Criar uma associação recreativa, benemérita, de arte, uma entidade beneficente, uma ONG ou algo parecido é fácil e relativamente rápido. É preciso registrar o estatuto no Cartório de Registros Pessoa Jurídica, requerer o Cadastro Nacional de Pessoa Jurídica (CNPJ) e o Alvará de Licença.
O problema geralmente ocorre no momento da saída dos diretores ou da dissolução desta associação ou entidade. Se a baixa não for feita de forma correta, os associados ou responsáveis podem ter muitas dores de cabeça pela frente. Entre elas ter o Cadastro de Pessoa Físca (CPF) suspenso e até não poder abrir uma nova empresa. Quem alerta é o professor de contabilidade da Universidade Estadual de Londrina (UEL), Claudenir Tarifa Lembi. Segundo ele, é comum pessoas que se desvincularam de entidades há muito tempo serem chamadas a responder por elas.

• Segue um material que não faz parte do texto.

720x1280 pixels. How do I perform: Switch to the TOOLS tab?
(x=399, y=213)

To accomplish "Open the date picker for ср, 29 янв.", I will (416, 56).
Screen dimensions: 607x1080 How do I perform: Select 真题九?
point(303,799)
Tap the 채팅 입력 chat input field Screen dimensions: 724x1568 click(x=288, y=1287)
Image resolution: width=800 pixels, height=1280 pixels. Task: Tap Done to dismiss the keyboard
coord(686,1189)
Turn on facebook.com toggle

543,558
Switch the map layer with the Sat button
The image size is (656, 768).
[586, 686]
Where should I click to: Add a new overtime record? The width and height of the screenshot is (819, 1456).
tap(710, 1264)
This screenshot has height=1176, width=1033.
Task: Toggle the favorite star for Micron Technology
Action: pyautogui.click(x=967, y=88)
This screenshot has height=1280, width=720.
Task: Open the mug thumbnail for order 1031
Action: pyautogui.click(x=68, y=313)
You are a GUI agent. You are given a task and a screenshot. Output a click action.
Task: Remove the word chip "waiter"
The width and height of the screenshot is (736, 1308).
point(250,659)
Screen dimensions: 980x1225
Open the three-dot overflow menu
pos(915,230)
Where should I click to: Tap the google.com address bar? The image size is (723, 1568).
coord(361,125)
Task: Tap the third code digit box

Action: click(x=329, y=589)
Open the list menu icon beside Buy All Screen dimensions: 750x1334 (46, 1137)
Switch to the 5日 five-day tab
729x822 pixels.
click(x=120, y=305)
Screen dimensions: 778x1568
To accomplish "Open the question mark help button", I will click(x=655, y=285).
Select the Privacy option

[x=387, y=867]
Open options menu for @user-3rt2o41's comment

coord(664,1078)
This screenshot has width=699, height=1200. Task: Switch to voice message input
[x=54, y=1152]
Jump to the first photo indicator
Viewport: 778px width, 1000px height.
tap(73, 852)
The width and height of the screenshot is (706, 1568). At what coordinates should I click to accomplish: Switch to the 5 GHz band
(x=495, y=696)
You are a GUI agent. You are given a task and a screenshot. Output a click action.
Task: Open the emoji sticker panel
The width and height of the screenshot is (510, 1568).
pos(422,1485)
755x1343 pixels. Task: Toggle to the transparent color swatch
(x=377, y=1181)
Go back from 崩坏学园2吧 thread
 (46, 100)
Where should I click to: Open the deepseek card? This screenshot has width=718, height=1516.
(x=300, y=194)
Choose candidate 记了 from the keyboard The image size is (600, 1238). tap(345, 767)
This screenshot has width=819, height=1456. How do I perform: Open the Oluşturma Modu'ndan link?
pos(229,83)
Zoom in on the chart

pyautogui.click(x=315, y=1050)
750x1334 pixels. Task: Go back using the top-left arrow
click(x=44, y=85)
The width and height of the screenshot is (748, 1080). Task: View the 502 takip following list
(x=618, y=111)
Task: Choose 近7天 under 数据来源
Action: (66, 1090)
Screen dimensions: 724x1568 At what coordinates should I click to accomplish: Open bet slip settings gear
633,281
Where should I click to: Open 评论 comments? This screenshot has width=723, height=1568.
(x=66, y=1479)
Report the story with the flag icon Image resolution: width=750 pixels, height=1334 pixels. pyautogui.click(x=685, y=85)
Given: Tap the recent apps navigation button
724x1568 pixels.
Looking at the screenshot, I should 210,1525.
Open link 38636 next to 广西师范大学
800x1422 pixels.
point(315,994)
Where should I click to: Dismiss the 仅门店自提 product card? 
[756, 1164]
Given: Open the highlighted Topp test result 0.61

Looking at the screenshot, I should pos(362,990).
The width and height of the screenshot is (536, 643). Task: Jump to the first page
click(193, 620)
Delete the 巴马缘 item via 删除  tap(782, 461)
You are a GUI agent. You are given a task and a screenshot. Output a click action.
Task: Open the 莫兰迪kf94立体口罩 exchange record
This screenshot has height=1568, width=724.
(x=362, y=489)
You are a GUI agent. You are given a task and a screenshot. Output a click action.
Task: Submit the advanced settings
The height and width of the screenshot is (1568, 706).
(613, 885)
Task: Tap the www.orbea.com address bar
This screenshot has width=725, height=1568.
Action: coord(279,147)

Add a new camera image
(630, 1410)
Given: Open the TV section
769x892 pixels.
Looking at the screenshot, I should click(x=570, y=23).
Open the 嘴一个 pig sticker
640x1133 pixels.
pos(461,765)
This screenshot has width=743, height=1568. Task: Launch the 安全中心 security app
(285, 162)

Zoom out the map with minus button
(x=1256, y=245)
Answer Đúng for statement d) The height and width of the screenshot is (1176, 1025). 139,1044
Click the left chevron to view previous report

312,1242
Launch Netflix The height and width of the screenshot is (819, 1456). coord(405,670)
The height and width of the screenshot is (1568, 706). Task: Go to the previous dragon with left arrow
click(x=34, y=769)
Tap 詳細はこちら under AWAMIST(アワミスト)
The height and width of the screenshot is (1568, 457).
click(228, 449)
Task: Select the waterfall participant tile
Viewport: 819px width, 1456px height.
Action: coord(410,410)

De acordo com o professor, quando um tesoureiro deixa a função, por exemplo, é preciso que seja registrado em ata, para que no futuro ele não seja responsabilizado por atos ocorridos após a sua saída. ''As vezes a pessoa simplesmente deixa a entidade, por este ou aquele motivo, mas o nome dela continua constando como responsável. Numa eventualidade, mesmo ela não integrando mais o corpo diretivo, se isso não foi oficializado, será considerada pela justiça como responsável. Por isso é necessário a formalização da saída'', comenta.
Tarifa explica que é normal, depois do entusiasmo inicial, ocorrer algum problema ou divergência entre os sócios. ''Quando isso acontece, muita gente simplesmente fecha as portas, sem se preocupar em dar baixa nos órgãos competentes. Isso cria transtornos para os responsáveis'', completa. ''É bom deixar claro que não existe baixa parcial. É necessário que a baixa seja feita em todos os órgãos competentes, sejam eles municipais, estaduais e federal'', esclarece. Se houver alguma pendência, seja ela qual for, a baixa não se efetiva.
Claudenir Tarifa diz que outro questionamento que sempre ocorre é o que se deve fazer com o patrimônio adquirido pela entidade beneficente. Segundo ele, como a entidade, neste caso, não tem fins lucrativos, o patrimônio não pode ser dividido entre os sócios e deve ser doado para outra entidade similar.
''Atendi um caso de uma associação de controle hospitalar que estava fechada há sete anos. Para que a baixa fosse definitivamente efetivada, tivemos que procurar uma outra entidade com atividade similar para a doação do patrimônio. Não havia nenhuma na região. Só encontramos essa entidade para doação em São Paulo'', exemplifica.
Conforme o professor, muitas pessoas só descobrem que estão com problemas fiscais quando resolvem abrir uma empresa. Aí o prejuízo é sempre maior. ''Por isso, para evitar problemas, seja no fechamento de uma empresa normal, uma associação ou entidade, é sempre preciso buscar a orientação de profissionais competentes, comenta.